Raghavendra Rao Tadepalli , Wipro; and Vinay Devadatta , Practice Head, Wipro

IEEE Softwarization, November 2018

 

Just a few years back the word “orchestration” was hardly used by Telecom operators (telcos) and was mostly used in the world of music. Today any telco management discussion is incomplete without discussions on “orchestration”. There are different views on what “orchestration” means; it is often used interchangeably with management, controller etc... When ETSI[1] introduced NFV (Network Function Virtualization) to the communication industry, the NFV Orchestrator was a new functional block that caught everybody’s attention. Since then, a number of orchestration solutions have been specified and implemented by different forums, specification bodies, communication service providers and product vendors. Overtime, it was further realized that having just one orchestrator would not be sufficient and/or efficient and having multiple layers (at least two) of orchestration is required.  For example, Open Source MANO (OSM)[2] defines 2 layers of orchestration i.e.
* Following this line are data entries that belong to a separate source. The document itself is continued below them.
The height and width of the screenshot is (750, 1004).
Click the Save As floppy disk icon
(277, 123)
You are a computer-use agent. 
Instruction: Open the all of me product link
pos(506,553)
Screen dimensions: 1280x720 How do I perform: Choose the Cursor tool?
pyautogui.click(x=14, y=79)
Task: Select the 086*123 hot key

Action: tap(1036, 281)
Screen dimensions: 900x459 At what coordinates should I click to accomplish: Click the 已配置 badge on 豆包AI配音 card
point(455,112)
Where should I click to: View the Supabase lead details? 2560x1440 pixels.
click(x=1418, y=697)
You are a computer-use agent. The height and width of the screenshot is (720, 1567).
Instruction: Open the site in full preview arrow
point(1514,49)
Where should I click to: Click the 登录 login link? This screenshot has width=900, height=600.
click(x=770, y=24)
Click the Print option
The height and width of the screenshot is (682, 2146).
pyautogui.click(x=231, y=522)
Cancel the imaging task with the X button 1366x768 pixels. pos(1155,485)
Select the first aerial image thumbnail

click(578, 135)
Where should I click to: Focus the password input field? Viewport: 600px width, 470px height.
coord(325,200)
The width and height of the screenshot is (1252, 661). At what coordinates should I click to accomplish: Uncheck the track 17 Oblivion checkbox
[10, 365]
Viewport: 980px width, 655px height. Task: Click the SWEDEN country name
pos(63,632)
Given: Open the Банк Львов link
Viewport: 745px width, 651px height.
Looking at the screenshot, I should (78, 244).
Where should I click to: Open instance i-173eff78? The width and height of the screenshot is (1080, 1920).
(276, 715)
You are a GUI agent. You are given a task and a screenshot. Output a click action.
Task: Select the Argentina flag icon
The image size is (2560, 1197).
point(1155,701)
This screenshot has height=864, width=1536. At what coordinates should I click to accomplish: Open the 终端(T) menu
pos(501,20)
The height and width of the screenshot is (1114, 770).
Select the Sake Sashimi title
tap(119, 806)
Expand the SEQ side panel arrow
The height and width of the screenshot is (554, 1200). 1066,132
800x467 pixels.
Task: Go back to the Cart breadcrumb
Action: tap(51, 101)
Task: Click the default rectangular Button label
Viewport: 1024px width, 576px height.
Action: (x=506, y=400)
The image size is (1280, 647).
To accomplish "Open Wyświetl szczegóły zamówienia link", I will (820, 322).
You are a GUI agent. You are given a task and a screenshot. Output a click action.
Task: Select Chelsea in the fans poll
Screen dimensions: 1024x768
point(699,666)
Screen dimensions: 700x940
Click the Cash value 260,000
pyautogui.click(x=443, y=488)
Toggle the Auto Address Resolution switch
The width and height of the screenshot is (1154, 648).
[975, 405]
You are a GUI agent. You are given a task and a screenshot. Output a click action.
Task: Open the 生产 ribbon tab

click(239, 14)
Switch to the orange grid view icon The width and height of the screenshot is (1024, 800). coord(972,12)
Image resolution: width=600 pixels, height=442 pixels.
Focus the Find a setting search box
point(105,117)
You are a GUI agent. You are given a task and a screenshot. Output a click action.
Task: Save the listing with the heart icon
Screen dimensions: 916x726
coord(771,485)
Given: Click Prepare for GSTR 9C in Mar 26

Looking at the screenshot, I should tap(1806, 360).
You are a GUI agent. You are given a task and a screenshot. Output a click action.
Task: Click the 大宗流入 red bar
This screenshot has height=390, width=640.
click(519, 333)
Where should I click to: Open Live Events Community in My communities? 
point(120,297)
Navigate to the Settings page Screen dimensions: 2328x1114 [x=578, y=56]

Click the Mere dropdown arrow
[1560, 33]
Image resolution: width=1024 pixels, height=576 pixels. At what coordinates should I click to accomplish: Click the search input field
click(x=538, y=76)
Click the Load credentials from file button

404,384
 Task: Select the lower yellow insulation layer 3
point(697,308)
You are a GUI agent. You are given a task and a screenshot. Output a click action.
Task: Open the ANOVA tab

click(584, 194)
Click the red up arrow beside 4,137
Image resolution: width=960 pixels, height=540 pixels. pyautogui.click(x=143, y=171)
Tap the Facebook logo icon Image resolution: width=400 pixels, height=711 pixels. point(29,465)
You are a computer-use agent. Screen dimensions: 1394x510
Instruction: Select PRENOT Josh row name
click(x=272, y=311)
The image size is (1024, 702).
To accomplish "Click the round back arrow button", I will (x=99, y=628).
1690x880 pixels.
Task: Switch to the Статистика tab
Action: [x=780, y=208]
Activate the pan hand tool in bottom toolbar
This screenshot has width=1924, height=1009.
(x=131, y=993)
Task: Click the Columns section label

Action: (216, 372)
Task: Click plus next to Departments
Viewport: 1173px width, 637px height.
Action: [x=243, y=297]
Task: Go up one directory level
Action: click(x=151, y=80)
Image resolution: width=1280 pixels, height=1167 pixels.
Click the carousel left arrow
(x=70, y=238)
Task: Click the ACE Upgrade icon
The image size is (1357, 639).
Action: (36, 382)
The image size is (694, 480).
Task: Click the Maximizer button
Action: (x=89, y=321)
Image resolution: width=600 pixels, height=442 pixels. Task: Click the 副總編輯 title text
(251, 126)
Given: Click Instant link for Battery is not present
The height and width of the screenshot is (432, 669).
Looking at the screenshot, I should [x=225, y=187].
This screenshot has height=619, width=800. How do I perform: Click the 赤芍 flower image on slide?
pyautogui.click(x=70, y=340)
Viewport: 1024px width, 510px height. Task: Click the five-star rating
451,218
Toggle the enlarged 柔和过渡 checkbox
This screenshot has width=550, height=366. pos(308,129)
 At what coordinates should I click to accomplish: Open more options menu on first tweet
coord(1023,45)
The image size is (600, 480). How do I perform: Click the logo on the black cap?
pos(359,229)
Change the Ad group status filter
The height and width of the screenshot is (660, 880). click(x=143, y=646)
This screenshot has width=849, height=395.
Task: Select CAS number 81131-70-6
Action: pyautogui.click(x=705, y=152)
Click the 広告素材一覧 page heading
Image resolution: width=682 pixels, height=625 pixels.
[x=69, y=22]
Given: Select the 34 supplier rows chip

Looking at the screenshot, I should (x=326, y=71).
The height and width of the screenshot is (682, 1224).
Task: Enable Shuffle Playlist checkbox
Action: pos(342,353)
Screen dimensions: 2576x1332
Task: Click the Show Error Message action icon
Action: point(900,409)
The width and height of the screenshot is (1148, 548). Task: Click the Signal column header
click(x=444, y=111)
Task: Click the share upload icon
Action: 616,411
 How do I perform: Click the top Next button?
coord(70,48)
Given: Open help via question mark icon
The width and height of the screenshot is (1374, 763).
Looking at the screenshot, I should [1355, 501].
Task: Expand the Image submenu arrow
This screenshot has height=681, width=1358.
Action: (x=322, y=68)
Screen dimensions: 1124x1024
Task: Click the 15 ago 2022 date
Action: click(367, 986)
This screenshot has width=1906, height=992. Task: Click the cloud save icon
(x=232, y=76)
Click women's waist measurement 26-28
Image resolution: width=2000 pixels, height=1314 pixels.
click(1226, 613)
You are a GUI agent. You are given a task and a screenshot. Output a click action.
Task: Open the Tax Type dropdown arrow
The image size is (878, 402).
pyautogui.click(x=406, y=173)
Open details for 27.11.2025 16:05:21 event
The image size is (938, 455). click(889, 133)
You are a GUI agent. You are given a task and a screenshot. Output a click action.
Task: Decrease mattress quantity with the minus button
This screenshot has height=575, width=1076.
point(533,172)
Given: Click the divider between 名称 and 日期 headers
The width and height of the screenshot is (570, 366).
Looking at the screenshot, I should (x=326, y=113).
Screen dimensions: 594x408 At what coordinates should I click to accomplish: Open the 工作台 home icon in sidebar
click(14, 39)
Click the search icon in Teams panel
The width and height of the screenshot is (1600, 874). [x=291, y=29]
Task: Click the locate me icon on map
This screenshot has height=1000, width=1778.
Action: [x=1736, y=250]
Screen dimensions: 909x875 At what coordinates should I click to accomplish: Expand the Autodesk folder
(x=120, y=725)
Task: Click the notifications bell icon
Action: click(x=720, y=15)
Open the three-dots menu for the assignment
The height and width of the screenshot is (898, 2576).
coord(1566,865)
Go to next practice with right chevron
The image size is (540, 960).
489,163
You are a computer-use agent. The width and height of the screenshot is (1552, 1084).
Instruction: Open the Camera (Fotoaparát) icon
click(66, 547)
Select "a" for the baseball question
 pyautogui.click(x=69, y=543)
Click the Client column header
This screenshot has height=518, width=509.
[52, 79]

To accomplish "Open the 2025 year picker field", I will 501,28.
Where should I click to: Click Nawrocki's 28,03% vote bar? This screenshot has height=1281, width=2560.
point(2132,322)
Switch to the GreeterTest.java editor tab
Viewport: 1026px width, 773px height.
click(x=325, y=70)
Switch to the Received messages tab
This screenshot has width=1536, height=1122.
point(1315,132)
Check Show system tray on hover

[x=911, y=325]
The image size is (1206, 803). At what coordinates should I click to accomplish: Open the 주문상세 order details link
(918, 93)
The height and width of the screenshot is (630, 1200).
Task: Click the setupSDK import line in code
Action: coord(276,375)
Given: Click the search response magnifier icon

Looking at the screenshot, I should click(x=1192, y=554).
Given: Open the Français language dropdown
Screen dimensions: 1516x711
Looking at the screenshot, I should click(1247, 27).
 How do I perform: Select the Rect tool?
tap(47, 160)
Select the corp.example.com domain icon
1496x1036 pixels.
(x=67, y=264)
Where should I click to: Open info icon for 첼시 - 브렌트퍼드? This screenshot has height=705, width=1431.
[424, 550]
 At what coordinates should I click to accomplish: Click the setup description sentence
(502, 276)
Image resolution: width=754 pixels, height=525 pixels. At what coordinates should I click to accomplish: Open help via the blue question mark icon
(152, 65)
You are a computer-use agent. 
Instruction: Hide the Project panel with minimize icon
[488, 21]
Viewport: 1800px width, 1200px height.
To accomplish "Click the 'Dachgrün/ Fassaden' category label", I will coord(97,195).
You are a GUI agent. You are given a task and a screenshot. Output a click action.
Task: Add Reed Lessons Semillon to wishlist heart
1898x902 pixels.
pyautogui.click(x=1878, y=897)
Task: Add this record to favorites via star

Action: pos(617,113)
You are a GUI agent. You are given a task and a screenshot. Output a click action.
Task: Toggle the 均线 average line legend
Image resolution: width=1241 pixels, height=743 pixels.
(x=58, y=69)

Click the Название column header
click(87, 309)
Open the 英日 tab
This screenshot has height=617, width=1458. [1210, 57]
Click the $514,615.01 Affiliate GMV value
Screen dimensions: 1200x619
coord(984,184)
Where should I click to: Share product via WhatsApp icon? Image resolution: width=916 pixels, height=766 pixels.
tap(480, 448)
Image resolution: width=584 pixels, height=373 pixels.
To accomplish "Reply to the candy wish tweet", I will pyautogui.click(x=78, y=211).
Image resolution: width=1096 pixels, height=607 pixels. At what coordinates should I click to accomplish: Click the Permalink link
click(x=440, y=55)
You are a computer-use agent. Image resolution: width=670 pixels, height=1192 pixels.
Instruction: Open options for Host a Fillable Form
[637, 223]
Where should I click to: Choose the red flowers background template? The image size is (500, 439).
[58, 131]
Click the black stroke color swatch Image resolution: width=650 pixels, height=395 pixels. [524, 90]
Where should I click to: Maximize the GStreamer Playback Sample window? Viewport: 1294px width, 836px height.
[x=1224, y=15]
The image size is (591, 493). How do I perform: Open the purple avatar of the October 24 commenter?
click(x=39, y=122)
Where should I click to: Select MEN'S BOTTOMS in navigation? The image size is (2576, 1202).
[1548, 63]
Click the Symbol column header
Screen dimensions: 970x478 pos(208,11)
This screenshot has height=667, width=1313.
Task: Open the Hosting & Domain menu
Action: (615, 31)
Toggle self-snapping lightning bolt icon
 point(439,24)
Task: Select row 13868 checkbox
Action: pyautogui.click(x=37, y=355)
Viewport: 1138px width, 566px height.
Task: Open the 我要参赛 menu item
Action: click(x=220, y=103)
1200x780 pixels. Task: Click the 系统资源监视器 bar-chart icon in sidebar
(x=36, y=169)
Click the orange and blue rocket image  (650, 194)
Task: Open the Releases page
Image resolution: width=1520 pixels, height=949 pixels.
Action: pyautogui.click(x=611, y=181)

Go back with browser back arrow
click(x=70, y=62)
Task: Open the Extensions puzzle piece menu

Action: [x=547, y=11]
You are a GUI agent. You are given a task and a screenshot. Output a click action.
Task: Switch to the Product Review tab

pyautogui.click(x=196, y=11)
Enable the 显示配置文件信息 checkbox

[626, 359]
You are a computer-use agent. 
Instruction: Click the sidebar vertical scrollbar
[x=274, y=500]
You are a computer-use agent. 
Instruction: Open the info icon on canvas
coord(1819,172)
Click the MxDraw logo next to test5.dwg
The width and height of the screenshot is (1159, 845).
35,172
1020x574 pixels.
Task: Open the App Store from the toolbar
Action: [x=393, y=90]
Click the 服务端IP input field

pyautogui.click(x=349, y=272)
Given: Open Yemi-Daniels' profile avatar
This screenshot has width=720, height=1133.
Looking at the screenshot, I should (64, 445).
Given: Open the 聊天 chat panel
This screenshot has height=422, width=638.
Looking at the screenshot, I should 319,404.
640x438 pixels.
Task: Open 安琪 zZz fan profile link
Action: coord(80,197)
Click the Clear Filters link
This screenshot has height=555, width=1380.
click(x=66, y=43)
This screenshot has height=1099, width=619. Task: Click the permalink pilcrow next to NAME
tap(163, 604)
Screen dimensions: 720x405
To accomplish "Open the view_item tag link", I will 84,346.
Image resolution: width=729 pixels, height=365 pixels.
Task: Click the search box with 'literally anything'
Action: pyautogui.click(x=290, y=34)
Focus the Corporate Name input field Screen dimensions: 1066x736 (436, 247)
Service Orchestrator (SO) and Resource Orchestrator (RO). Similarly, Open Network Automation Platform (ONAP)[3], defines at least 2 layers of orchestration i.e. Service Orchestrator (SO) and Virtual Function Controller (VF-C), where the latter is aligned with the ETSI NFV-Orchestrator function.

Defining Orchestration

The authors propose that the function of orchestration consists of coordination and management. While the coordination part is a must, managerial functionality is optional.  The coordinator does not have absolute authority on components or entities that it needs to work with, whereas a manager has complete authority on the involved entities. The manager can decide on every aspect of the life cycle of subject components on its own. The manager itself might be controlled by a higher-level management entity, but downwards it enjoys exclusive absolute authority on the components it is managing. The coordinator, on the other hand, must work with entities which may or may not execute actions issued by it. Till the command is issued, the coordinator is not aware whether the command will be executed successfully. Hence, a coordinator in the true sense makes requests, rather than sending commands, and based on the response, realigns its action to achieve the intended goal. The coordinator must work within these constraints to achieve its goals. Another term used, specifically in SDN context, is controller. This basically controls a certain behavior or aspect of the subject entity. While it does not have absolute authority on the life cycle of the component, it exercises control on specific behaviors, and sometimes, shares this authority with other controllers.  The consequence of coordination may result in the creation of a transient element (e.g. a Network Service), and the coordinator may manage the life cycle of this new element.  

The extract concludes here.